EXAMPLES Example 1 1. Methods Intravenous Administration of PDT-Treated C6 Cells
• Rat glioma cell line C6 cells (ATCC) were cultured in 2.5% FBS/F-12K medium (Thermo Fisher Scientific) supplemented with aminolevulinic acid (5-ALA) (Sigma-Aldrich) to a final concentration of 1 mM in a 5% CO₂ incubator at 37° C. for 24 hours. After the culture, the cells were washed with PBS and treated with 0.25% trypsin-EDTA solution (Thermo Fisher Scientific) and adjusted to 2×10⁷ cells/mL with PBS. The cell suspension thus prepared was injected into a Tygon tube (inner diameter: 0.79 mm, Saint-Gobain), wrapped around a light irradiator (Otsuka Electronics Co., Ltd.), and irradiated with light having a wavelength of 630 nm. The irradiation was performed under the following two irradiation conditions (PDT-1 and PDT-2).
PDT-1
• • Illuminance: 264.2 mW/cm²
  • Duration: 20 minutes
  • Irradiation energy density: 317.0 J/cm²
PDT-2
• • Illuminance: 124.5 mW/cm² (1st round)

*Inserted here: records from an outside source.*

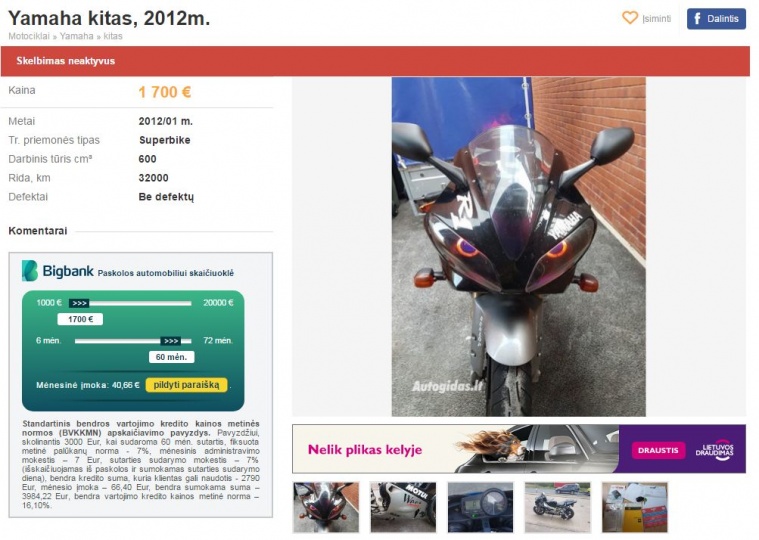Screen dimensions: 759x540
Task: Click the 1700 € amount field
Action: (80, 319)
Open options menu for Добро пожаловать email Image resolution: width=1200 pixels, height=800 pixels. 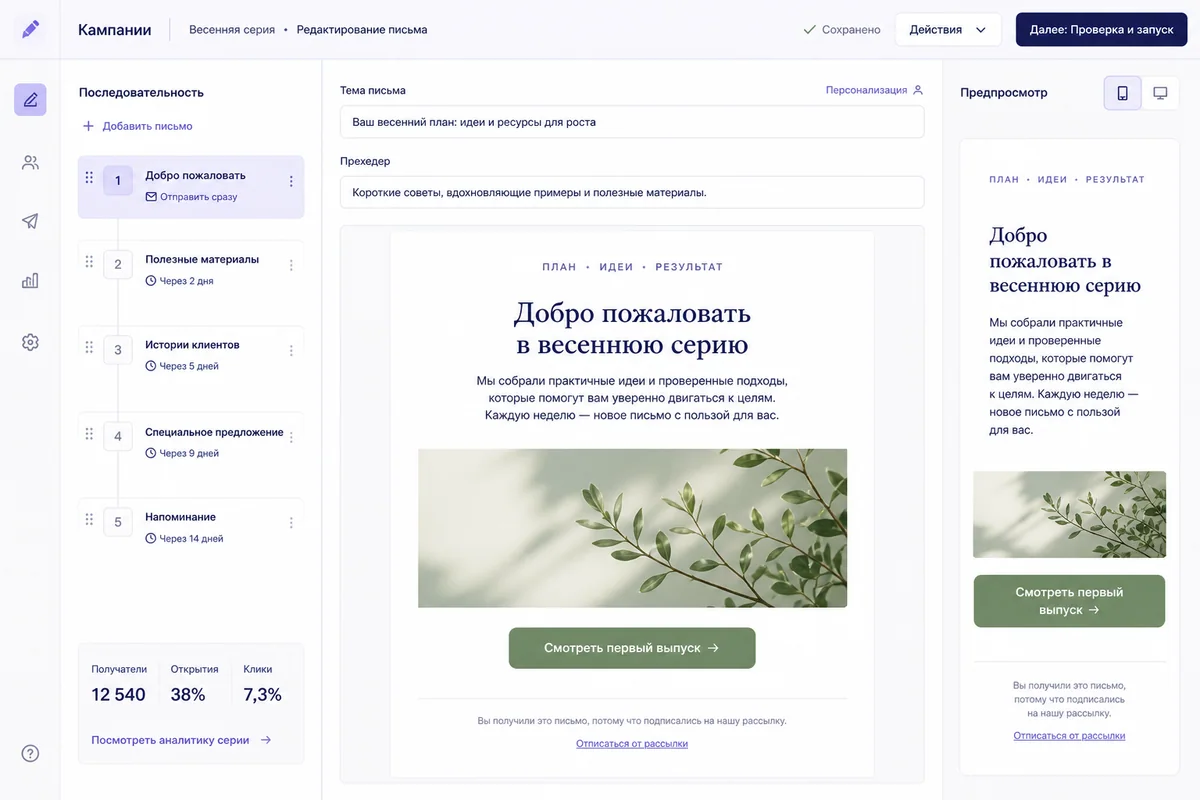[x=291, y=181]
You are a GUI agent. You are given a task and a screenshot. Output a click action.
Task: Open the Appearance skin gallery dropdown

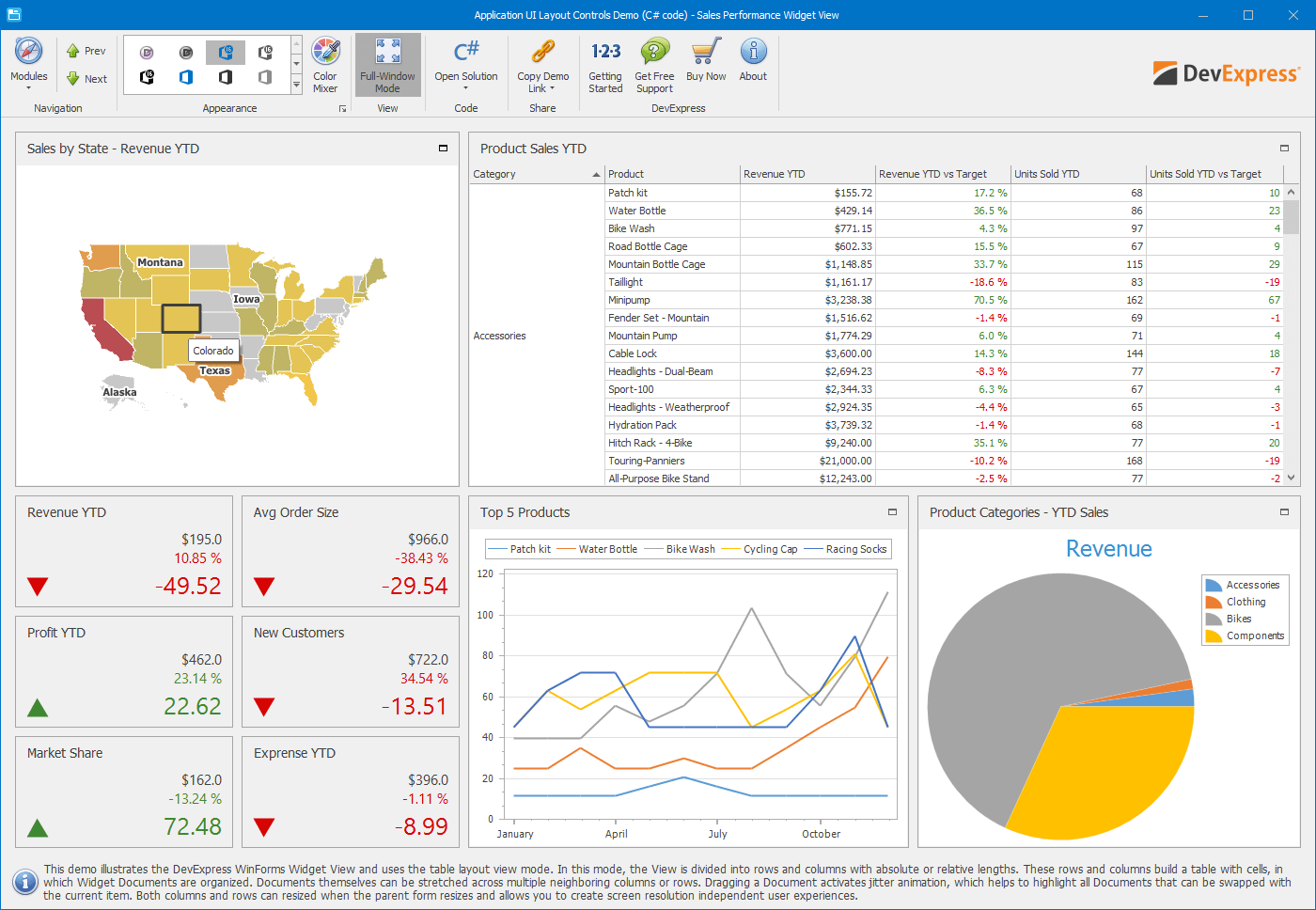(x=298, y=83)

    • 91.4 mW/cm² (2nd and 3rd rounds*)
  • Duration: 1 minute
  • Irradiation energy density: 7.5 J/cm² (1st round)
    • 5.5 J/cm² (2nd and 3rd rounds*) Judging from the rate of dead cells at the 1st round, the illuminance was adjusted to be weak.
• The treated cells of each irradiation condition were pooled separately and the irradiation was repeated until the required dose was obtained. Under isoflurane (Pfizer) anesthesia, the PDT-treated cells were administered to F344 rats (8 week-old at the start of study, male, Charles River Laboratories Japan Inc.) at 0.5 mL (corresponding to 1×10⁷ cells) per animal from the tail vein (3 animals per group). As a comparative control, 0.5 mL of PBS alone was intravenously administered (3 animals). Intravenous administration of these PDT-treated cells was performed a total of 3 times (Day−21, −14, −1).
Rate of Dead Cells in PDT-Treated C6 Cells
• The PDT-treated C6 cells were stained with FITC-labeled Annexin V and PI using the FITC Annexin V Apoptosis Detection Kit I (BD). After that, the rate of dead cells was analyzed with a flow cytometer (FACSCalibur, BD).
Subcutaneous Transplantation of C6 Cells (Preparation of Cancer-Bearing Rats)
• On the day after the 3rd intravenous administration of PDT-treated cells (Day 0), C6 cells were washed with PBS, treated with 0.25% trypsin-EDTA solution, and adjusted to 2×10⁷ cells/mL with PBS. Under isoflurane anesthesia, the cells were subcutaneously transplanted into the left abdomen of F344 rats at 0.5 mL (1×10⁷ cells) per animal.
Calculation of Tumor Volume
• On the 3rd, 6th, 8th and 10th days after preparation of the cancer-bearing rats (Day 3, 6, 8, 10), the major axis and the minor axis of the tumor were measured by using a caliper, and the tumor volume was calculated according to the following formula.
• 
  Tumor volume=⅙×π×major axis×minor axis²
Measurement of Tumor Infiltrating CD8⁺ T Cells
• On the 10th day (Day 10), the rats were euthanized by collecting all blood under isoflurane anesthesia, and the tumors were removed. The removed tumors were fixed with formalin (Wako Pure Chemical Industries, Ltd.), and tissue section specimens were prepared and immunohistochemical staining (staining of CD8⁺ T cells) was performed. After the staining, CD8+ T cells in 3 fields were randomly measured at a magnification of 400 times.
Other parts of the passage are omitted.